[Supplied records — start]
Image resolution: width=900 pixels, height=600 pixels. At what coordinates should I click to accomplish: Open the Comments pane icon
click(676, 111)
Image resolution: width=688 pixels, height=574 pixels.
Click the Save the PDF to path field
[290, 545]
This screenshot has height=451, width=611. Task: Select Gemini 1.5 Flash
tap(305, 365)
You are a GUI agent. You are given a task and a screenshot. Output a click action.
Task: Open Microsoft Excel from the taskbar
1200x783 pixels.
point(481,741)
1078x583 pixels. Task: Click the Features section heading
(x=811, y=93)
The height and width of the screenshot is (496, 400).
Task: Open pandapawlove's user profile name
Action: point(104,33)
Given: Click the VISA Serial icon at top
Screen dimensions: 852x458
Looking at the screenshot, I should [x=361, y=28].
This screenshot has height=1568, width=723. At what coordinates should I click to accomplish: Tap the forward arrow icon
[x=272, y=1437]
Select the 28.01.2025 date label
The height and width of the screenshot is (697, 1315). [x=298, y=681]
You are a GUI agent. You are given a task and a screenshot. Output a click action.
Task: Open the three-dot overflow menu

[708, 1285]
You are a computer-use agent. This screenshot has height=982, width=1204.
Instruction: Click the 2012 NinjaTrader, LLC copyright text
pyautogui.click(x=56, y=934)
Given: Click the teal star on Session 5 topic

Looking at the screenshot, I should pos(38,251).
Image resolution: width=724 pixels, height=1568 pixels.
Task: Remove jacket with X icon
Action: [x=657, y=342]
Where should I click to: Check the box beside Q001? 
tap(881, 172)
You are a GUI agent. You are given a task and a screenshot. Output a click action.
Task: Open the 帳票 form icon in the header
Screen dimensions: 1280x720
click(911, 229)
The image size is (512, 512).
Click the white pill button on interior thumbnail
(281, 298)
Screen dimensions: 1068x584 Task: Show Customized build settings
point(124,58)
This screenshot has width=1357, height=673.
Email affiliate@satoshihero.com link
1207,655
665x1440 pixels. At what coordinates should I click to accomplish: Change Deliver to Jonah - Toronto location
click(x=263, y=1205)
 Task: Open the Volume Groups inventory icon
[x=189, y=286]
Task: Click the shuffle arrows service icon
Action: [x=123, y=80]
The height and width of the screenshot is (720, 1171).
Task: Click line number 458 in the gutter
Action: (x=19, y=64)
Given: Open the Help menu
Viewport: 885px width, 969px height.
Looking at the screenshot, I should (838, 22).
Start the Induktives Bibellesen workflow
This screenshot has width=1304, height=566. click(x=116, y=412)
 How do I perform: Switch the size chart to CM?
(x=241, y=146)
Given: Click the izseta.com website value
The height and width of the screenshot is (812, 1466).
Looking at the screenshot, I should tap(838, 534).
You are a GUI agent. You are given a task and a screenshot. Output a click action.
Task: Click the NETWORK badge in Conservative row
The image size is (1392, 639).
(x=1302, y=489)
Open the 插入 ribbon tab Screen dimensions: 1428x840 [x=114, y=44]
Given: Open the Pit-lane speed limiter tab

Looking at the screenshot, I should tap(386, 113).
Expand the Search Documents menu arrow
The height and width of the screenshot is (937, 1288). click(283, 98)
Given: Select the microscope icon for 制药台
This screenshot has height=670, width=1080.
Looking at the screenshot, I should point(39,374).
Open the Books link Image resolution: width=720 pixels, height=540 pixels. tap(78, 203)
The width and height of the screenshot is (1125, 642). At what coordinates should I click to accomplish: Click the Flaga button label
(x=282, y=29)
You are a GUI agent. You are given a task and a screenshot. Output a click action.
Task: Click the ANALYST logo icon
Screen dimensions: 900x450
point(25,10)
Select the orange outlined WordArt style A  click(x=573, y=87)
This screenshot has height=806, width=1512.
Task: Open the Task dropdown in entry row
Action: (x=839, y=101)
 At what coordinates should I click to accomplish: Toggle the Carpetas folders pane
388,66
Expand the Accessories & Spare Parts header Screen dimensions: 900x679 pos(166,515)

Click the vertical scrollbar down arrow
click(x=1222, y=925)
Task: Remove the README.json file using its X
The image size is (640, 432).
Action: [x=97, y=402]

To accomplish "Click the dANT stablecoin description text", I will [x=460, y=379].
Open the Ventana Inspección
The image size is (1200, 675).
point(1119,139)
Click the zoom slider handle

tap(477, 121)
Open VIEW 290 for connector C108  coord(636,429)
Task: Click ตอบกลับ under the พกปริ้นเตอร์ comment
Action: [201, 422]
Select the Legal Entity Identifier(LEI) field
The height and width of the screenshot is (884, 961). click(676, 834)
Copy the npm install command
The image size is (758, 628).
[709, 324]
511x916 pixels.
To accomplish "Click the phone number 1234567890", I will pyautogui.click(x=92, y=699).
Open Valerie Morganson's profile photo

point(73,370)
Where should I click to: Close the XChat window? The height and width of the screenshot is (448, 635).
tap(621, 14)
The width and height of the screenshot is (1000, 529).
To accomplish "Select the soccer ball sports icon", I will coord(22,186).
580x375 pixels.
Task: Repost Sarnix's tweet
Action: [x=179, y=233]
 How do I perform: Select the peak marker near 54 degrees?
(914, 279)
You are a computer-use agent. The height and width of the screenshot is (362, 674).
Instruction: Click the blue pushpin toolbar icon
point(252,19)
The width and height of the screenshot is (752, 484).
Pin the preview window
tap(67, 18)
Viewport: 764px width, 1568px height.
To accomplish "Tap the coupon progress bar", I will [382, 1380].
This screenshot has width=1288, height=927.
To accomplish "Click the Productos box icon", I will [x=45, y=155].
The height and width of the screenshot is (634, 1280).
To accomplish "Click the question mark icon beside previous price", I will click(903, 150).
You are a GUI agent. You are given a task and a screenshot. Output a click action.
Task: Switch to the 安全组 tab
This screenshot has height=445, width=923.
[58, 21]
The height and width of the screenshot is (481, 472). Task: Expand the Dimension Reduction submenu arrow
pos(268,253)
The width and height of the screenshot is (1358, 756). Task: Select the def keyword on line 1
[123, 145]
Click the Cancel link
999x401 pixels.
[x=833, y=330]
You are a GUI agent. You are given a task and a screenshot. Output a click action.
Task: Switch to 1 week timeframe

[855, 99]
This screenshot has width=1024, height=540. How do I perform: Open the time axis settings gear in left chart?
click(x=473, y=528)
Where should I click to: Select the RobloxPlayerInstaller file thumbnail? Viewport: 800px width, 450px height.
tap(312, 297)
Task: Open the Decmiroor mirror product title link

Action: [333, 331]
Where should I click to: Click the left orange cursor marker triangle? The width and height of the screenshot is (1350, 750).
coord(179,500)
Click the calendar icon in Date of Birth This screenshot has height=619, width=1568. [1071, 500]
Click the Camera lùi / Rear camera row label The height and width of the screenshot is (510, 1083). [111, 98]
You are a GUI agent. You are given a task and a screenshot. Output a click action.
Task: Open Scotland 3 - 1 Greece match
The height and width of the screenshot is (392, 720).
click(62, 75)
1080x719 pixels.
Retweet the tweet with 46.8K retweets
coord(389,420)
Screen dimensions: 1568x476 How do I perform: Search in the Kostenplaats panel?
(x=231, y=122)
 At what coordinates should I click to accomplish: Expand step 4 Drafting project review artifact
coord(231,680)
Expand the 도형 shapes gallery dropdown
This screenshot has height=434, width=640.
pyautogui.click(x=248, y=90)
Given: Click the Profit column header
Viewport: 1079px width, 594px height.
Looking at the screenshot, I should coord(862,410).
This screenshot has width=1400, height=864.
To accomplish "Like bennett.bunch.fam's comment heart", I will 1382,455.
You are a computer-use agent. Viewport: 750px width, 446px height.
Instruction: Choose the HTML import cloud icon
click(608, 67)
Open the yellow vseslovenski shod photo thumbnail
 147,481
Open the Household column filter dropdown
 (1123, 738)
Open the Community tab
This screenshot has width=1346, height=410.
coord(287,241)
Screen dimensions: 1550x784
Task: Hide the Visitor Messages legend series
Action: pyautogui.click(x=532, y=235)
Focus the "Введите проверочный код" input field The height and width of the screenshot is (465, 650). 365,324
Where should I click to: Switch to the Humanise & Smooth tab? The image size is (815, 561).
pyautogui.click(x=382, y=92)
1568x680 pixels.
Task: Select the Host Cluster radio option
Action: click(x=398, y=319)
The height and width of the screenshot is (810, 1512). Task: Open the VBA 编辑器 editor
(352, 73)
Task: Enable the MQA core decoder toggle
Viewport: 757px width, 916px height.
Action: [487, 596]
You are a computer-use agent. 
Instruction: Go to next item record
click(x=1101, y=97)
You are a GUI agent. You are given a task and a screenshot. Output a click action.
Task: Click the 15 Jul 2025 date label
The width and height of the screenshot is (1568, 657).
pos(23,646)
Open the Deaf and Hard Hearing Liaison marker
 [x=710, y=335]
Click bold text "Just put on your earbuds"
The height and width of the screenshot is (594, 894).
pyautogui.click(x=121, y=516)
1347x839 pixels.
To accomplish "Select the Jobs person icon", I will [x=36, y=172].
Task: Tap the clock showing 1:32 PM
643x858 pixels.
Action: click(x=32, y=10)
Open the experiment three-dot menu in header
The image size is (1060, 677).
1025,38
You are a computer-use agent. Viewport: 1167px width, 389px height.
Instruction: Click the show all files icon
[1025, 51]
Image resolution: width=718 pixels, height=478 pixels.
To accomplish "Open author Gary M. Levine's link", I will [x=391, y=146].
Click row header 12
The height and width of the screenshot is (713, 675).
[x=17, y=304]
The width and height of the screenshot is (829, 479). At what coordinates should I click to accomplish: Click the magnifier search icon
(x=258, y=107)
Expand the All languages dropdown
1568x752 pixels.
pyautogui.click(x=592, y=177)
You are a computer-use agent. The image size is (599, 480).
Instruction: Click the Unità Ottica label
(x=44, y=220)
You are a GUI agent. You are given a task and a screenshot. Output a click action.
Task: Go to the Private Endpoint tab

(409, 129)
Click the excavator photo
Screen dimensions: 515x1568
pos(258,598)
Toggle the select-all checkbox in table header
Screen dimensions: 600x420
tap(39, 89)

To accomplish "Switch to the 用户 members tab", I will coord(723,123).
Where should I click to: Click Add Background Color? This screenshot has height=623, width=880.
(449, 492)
[Supplied records — finish]
## Directions
Lines to set down from above: the line with "Click the Save the PDF to path field", the line with "Task: Open Microsoft Excel from the taskbar", and every line between, each exactly as written.

## The answer
Click the Save the PDF to path field
[290, 545]
This screenshot has height=451, width=611. Task: Select Gemini 1.5 Flash
tap(305, 365)
You are a GUI agent. You are given a task and a screenshot. Output a click action.
Task: Open Microsoft Excel from the taskbar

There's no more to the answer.